BUSINESS BRIEFS
Two major airlines post profits
Advertiser Staff and News Services
DALLAS — Two leading airline companies reported yesterday that they turned modest profits in the fourth quarter, a further sign of stability in the industry. The results were particularly good at American Airlines, the nation's largest carrier.
Wall Street had expected parent AMR Corp. to lose money, but AMR recorded its third straight quarter in the black and its first profitable year since 2000. Southwest Airlines Co., which earned profits straight through the economic downturn and terror attacks of 2001, reported another profit but smaller than a year ago.
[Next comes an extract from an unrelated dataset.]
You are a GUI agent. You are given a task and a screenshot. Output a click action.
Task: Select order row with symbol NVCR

SALES STRONG AT MCDONALD'S
CHICAGO — McDonald's Corp. ended one of its strongest years with a sales acceleration, saying yesterday that better-than-expected December results from its European restaurants and elsewhere will push fourth-quarter profits above Wall Street's estimates.
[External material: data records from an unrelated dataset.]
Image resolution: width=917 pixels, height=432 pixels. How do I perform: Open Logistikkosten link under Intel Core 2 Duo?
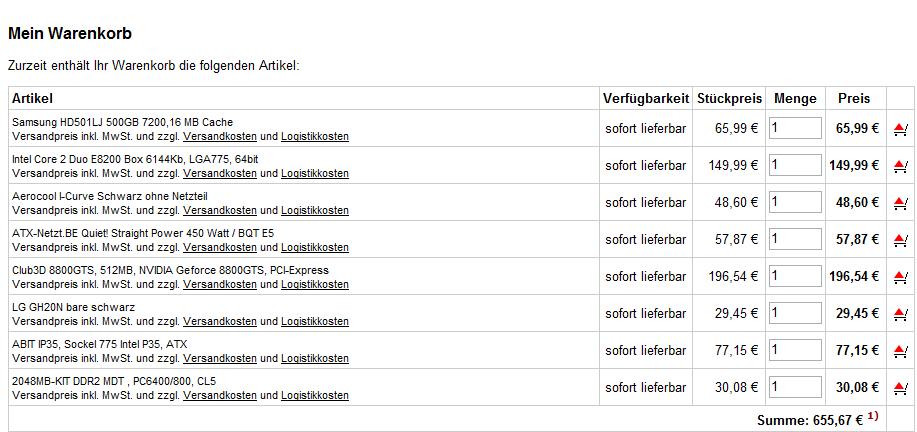click(315, 173)
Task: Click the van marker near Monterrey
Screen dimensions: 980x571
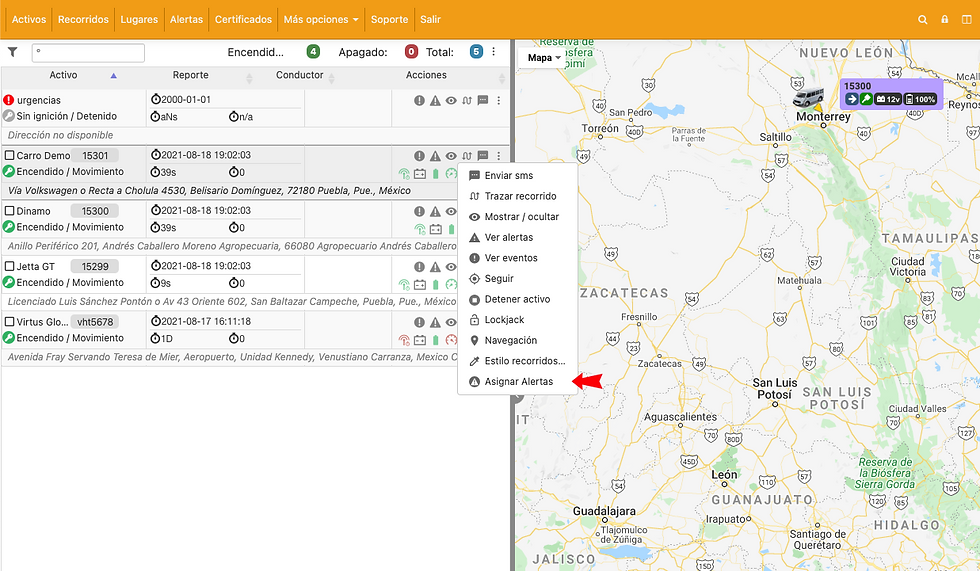Action: (808, 97)
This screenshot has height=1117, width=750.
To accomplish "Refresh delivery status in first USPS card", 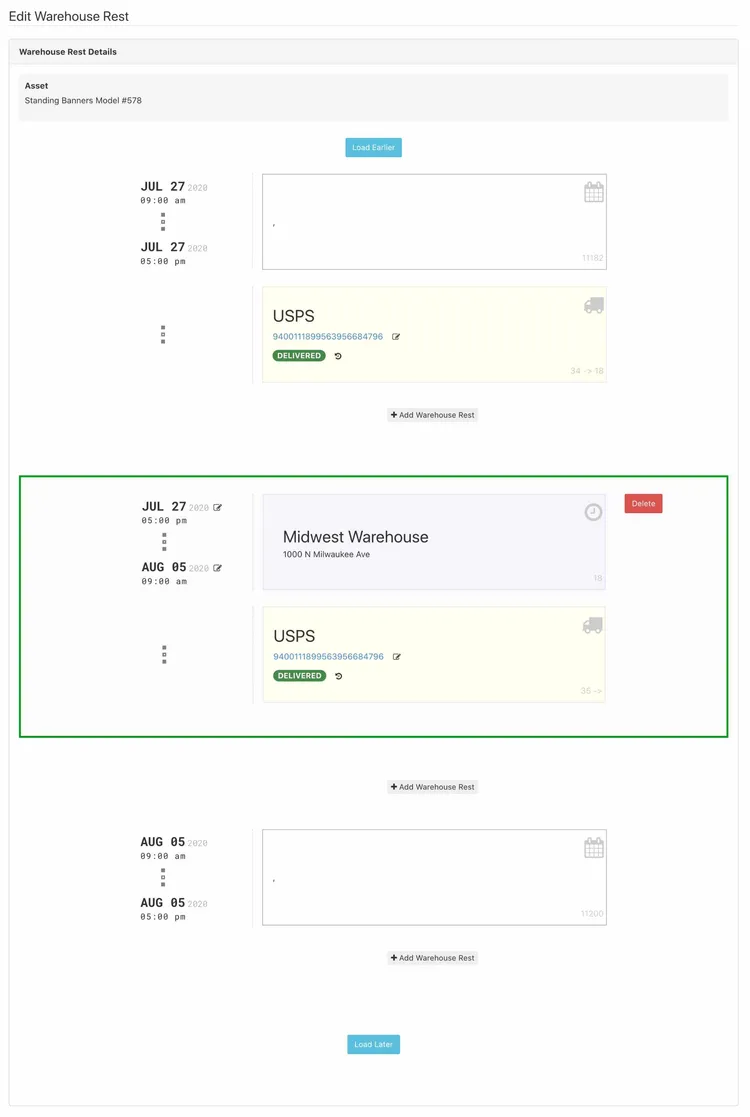I will click(338, 356).
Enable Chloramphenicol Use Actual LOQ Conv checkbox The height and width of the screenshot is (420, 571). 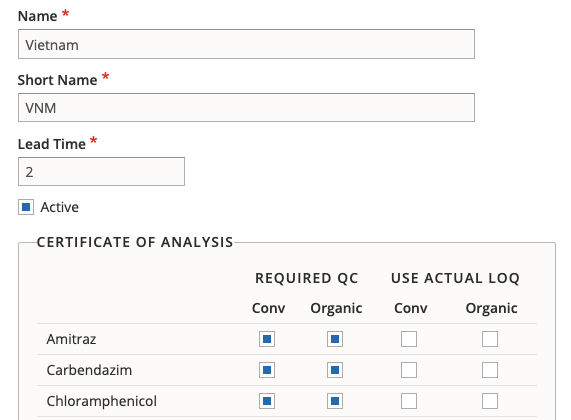409,401
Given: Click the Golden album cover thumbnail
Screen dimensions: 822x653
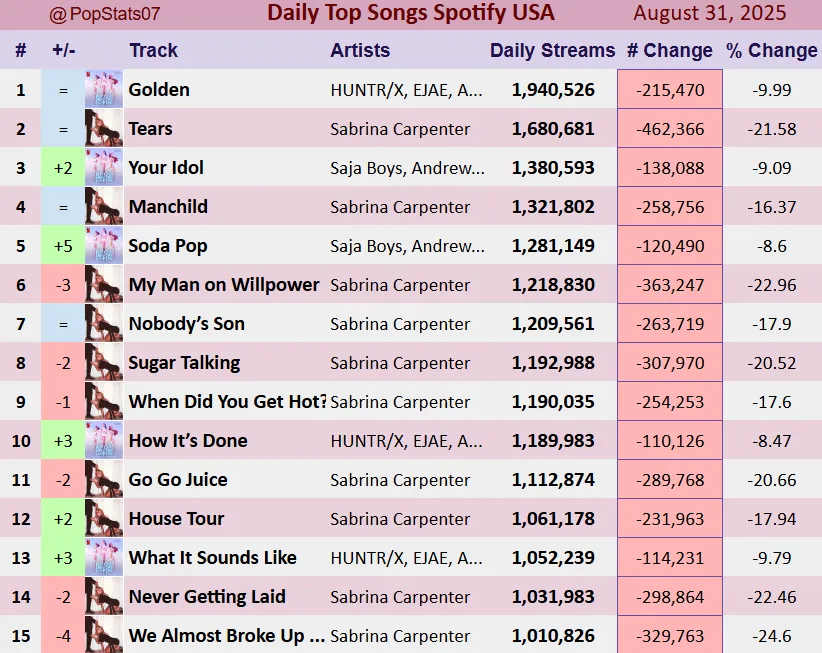Looking at the screenshot, I should point(104,89).
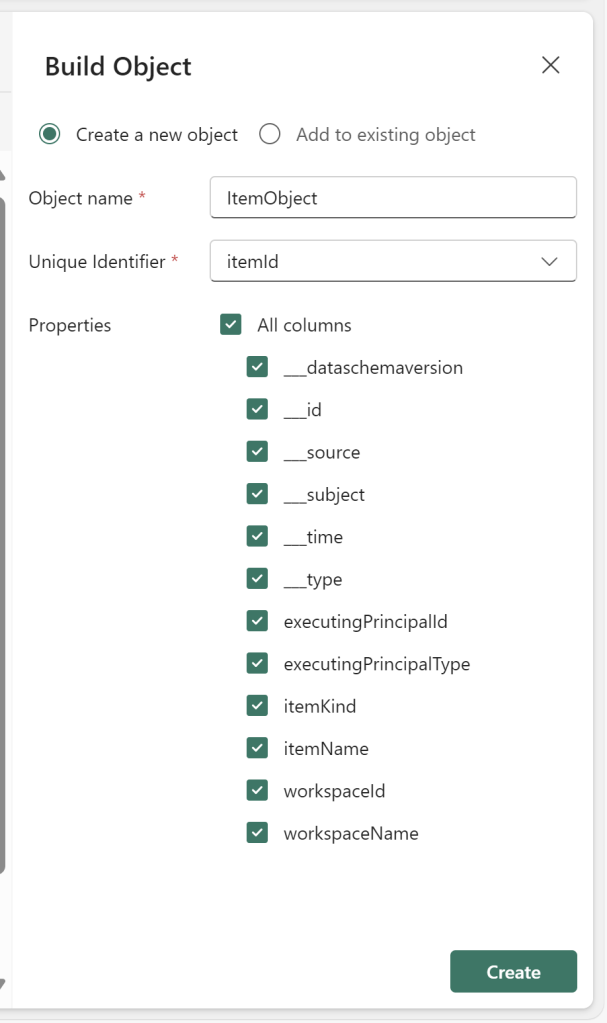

Its stock climbed to the latest in a series of seven-year highs. Boosted in the United States by robust demand for breakfast items and the chicken snack wrap, the world's largest fast-food chain said global comparable sales rose 7.2 percent in December, 6.3 percent for the quarter and 5.7 percent for 2006 compared with a year earlier. That made it four years of continuing sales gains from restaurants open more than a year.
FORBES: PRISON, PLUS RESTITUTION
BRIDGEPORT, Conn. — Former Cendant Corp. Chairman Walter Forbes was sentenced yesterday to 12 years and seven months in prison and ordered to pay nearly $3.28 billion in restitution for leading the largest accounting fraud of the 1990s.
In October, a jury found Forbes guilty of conspiracy to commit securities fraud and two counts of making false statements in a scheme that cost the travel and real estate company and its investors more than $3 billion. He was found not guilty of a fourth count, securities fraud.